2. As economies keep growing, such economies learn and create tools that will
lead to a more efficient and sustainable use of their resources. These new levels
of efficiency will spur further economic growth without leaning on the finite
mineral resources. When economies focus on developing a more efficient public
transportation services using new technologies, it will reduce the consumption of
finite mineral resources such as natural gas and crude oil. Another way of
improving economic growth is by developing an efficient energy usage at homes
and businesses. This efficient energy consumption will lead to less dependence on
finite resources such as natural gas. Also the production and use of more fuel
efficient vehicles and machineries can also keep an economy growing without
limitations.

3. Another way that economies can keep on growing regardless of the finite
nature of mineral resources is not just focusing on the quantity of goods and
services produced but also focusing on raising and improving the quality of such
goods and services that are produced within the economy. Higher quality goods
and services is the act of using lesser resources to produce high value goods
efficiently. These efficient productive activities will contribute to a higher gross
domestic product which is used to measure economic growth.

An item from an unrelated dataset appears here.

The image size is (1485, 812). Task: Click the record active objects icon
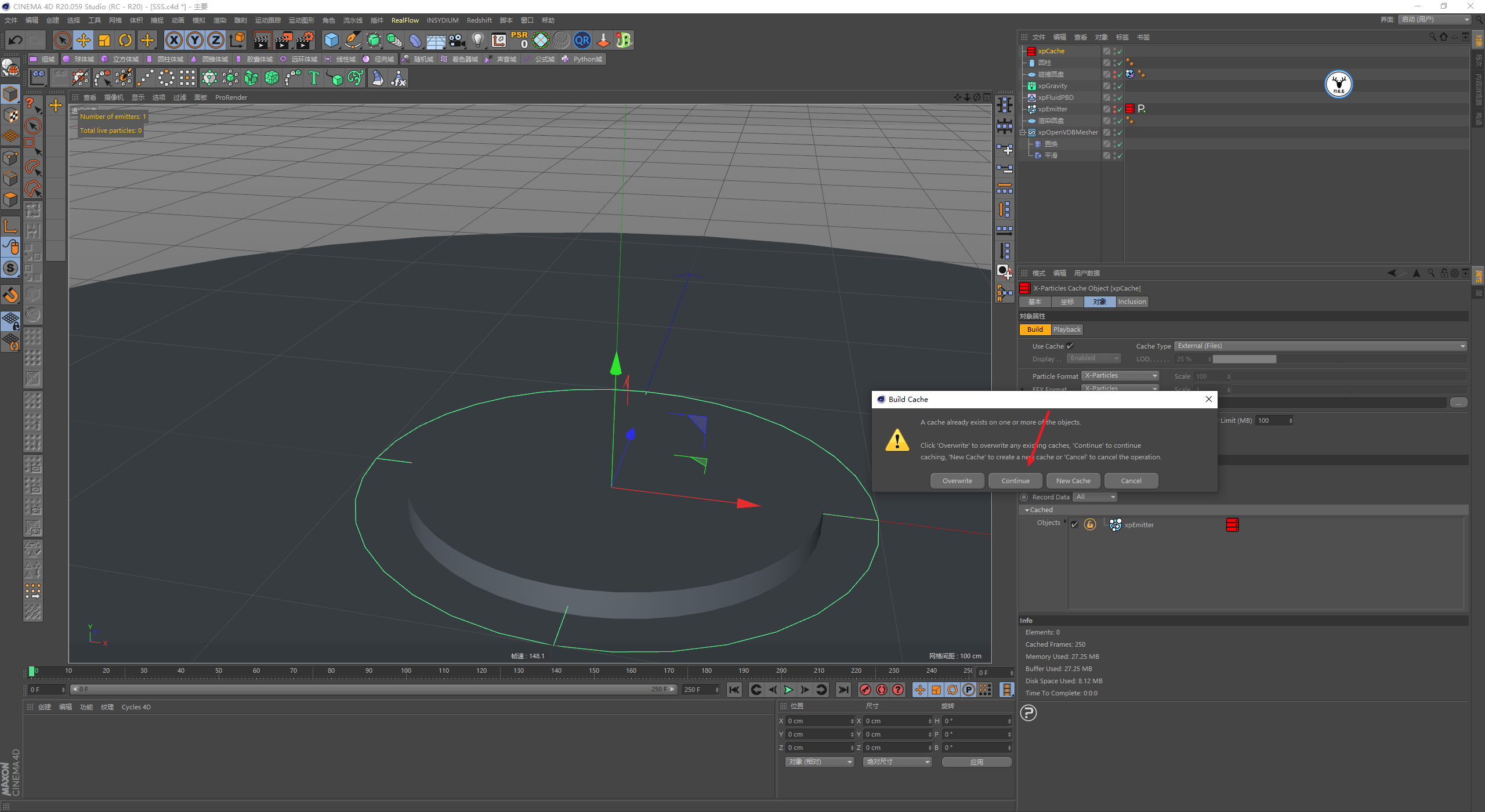point(865,690)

4. Another way to keep on growing an economy despite the finite nature of


mineral resources is by focusing on sustainable development. This is a new
frontier in economic development whereby the focus is on reducing wastage of
resources in both the production and services industries of the economy. This
reduction of wastage will lead to less usage of the mineral resources and also
ensure greater conservation of the earth’s finite mineral resources. This is the
way to go for any economy who really wants to keep on experiencing economic
growth regardless of the finite nature of mineral resources. This also means that
economic growth does not have to depend on the continuous consumption of
mineral resources. The continuous consumption of mineral resources is
unsustainable and often leads to environmental degradation.

In conclusion, when economies are subjected to harnessing their human and


capital index, focus on improving the quality of their products and developing an
efficient service industry, then economic growth will keep on occurring forever
regardless of finite mineral resources such as coal, iron and natural gas.